In Little Rock, Ark., bullets fired from an SKS assault rifle killed a 23-year-old private at an Army recruiting booth and critically wounded a second private. The gunman, a Muslim convert, told The Associated Press that U.S. military action in the Middle East justified his action.

In Washington, bullets from an ancient .22-caliber rifle killed a security guard at the Holocaust Memorial Museum. Authorities identified the gunman as an 88-year-old white supremacist whose car contained a notebook calling the holocaust “a lie” and that “Obama was created by Jews.”

The three gunmen face murder charges, but investigations are continuing, including whether weapons laws were violated. A federal ban on sales of some assault weapons expired in 2004.

We’ve heard some concern whether the nation’s economic problems or the election of the first black president might inspire increased acts of political extremism. But there has been virtually no discussion of whether the incidents indicate a need for stricter laws to limit access to such weapons — or at least keep better records of who buys or owns them.

Indeed, every sign is that opponents of gun-control laws, like the National Rifle Association, essentially have won the longstanding public battle over the efficacy of legal restrictions to curb potential violence by individuals with access to firearms.

In the recent Virginia gubernatorial primary, Democrats nominated a candidate endorsed by the NRA when he ran for attorney general in 2005 and who did not suffer for opposing legislation to ban buying more than one handgun a month and carrying firearms in bars.

And when Republicans pushed a proposal curbing the District of Columbia’s power to regulate gun ownership as a “poison pill” designed to kill a measure giving Washingtonians a voting member of Congress, 22 Democrats joined them, led by Senate Majority Leader Harry Reid of Nevada.

The nation’s first urban Democratic president in a generation, busy with the economy and health care, shows no sign of wanting to press the matter. Asked this spring if Barack Obama might be willing to reinstate the assault weapons ban, spokesman Robert Gibbs said the president believes “there are other strategies that we can take to enforce the laws that are already on the books.”

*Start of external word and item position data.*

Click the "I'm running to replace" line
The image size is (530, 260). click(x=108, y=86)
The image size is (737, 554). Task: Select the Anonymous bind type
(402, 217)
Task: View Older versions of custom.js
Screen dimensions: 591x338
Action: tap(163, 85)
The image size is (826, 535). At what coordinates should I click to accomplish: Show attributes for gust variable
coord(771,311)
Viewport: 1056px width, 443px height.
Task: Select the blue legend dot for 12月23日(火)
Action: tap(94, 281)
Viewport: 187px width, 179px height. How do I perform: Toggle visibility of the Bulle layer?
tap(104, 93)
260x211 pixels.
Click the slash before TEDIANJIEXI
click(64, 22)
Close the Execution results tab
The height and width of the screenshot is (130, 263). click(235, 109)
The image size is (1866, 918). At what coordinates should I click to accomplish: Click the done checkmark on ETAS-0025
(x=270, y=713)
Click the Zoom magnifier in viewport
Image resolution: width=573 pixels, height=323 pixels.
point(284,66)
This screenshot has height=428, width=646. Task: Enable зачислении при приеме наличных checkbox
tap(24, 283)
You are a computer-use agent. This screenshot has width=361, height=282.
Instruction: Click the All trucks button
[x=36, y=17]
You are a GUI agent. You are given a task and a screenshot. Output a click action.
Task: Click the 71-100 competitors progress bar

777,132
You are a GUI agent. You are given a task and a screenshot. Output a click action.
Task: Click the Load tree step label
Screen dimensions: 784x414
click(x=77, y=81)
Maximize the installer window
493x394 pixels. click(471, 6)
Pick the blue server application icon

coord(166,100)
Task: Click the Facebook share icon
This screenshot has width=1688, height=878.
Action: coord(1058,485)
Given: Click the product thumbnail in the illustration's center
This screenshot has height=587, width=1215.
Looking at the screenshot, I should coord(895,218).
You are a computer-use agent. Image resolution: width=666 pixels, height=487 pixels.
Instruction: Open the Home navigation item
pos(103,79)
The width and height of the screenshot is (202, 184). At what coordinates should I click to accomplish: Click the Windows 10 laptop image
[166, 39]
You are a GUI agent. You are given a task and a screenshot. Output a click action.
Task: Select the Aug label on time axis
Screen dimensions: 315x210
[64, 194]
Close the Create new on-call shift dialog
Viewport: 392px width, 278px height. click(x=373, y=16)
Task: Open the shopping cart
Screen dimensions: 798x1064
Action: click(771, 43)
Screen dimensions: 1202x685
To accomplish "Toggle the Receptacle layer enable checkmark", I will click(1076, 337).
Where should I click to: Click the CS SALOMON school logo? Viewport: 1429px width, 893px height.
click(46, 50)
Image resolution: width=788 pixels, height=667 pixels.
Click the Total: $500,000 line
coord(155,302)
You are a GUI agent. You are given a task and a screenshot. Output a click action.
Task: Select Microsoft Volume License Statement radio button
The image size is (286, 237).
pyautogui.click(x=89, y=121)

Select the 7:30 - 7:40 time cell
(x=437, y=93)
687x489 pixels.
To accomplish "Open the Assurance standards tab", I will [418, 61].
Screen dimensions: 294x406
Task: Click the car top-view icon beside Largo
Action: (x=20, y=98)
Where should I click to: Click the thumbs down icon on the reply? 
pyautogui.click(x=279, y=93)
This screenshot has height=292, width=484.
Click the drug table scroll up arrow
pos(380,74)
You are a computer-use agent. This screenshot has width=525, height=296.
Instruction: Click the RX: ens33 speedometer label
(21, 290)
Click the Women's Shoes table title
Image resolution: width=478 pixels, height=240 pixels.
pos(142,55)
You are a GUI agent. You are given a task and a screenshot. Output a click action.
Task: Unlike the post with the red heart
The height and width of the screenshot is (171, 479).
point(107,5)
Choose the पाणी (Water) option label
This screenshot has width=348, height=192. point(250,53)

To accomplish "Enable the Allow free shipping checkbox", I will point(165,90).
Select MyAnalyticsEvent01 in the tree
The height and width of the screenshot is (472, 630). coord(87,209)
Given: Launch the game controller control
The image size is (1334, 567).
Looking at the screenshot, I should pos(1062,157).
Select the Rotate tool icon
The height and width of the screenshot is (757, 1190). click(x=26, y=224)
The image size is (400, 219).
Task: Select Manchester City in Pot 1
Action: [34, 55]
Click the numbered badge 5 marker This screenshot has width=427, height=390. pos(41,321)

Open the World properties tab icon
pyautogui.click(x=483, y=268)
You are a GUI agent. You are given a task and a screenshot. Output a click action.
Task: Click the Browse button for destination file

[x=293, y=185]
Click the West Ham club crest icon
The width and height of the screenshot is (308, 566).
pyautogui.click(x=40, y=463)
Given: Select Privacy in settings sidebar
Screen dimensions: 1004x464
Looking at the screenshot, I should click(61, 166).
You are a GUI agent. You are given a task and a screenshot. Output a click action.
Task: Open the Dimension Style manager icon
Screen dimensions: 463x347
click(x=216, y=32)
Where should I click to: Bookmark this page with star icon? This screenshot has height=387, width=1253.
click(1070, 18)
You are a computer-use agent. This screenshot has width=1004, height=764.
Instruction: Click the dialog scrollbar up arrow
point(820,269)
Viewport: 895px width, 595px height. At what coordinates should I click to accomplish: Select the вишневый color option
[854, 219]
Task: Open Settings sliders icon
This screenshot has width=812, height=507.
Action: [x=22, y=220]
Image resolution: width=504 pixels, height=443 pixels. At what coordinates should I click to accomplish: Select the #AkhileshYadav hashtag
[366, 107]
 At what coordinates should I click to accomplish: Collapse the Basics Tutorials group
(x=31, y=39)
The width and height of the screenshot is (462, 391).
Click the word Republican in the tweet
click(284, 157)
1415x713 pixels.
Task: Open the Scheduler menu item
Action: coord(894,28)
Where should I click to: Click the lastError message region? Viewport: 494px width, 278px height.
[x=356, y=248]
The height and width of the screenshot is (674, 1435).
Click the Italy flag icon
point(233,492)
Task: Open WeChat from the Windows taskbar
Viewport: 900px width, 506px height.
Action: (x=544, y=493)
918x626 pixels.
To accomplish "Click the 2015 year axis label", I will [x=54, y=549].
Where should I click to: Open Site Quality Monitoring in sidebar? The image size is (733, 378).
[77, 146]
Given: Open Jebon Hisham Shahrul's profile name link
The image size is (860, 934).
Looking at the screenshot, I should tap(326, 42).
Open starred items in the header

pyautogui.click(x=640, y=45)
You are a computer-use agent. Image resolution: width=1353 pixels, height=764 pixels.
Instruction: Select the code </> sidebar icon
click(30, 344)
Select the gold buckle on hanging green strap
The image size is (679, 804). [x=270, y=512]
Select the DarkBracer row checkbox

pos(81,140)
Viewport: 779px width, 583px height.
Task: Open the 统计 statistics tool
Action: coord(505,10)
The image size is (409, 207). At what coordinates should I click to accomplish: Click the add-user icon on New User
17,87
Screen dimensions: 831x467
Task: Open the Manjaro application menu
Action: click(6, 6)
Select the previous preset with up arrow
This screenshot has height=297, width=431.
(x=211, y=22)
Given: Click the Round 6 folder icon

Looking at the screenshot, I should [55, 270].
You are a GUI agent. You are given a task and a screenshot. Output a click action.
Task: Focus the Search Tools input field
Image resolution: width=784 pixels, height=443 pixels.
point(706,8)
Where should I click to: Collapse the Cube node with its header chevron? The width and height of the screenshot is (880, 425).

Earlier, Attorney General Eric Holder told CBS News’ Katie Couric that the administration would work with the NRA on “common-sense approaches to reduce the level of violence” on the streets. Obama, Holder said, sought policies “that are politically saleable and things that will be ultimately effective.”

The key phrase is “politically saleable,” given that enactment of the assault weapons ban during the Clinton administration cost Democrats a number of congressional seats in 1994. Democrats don’t want a repeat.

Besides, it’s unclear if stricter gun laws would have prevented the three recent slayings, as well as other even deadlier incidents this year. A recent Supreme Court decision makes it harder for states and localities to limit sales and ownership.

Still, it’s hard to argue that the easy availability of handguns and assault weapons is good for crime prevention or what the Founding Fathers had in mind in the Second Amendment.

And it’s surely a sign of the times that there’s so little effort to do anything about it.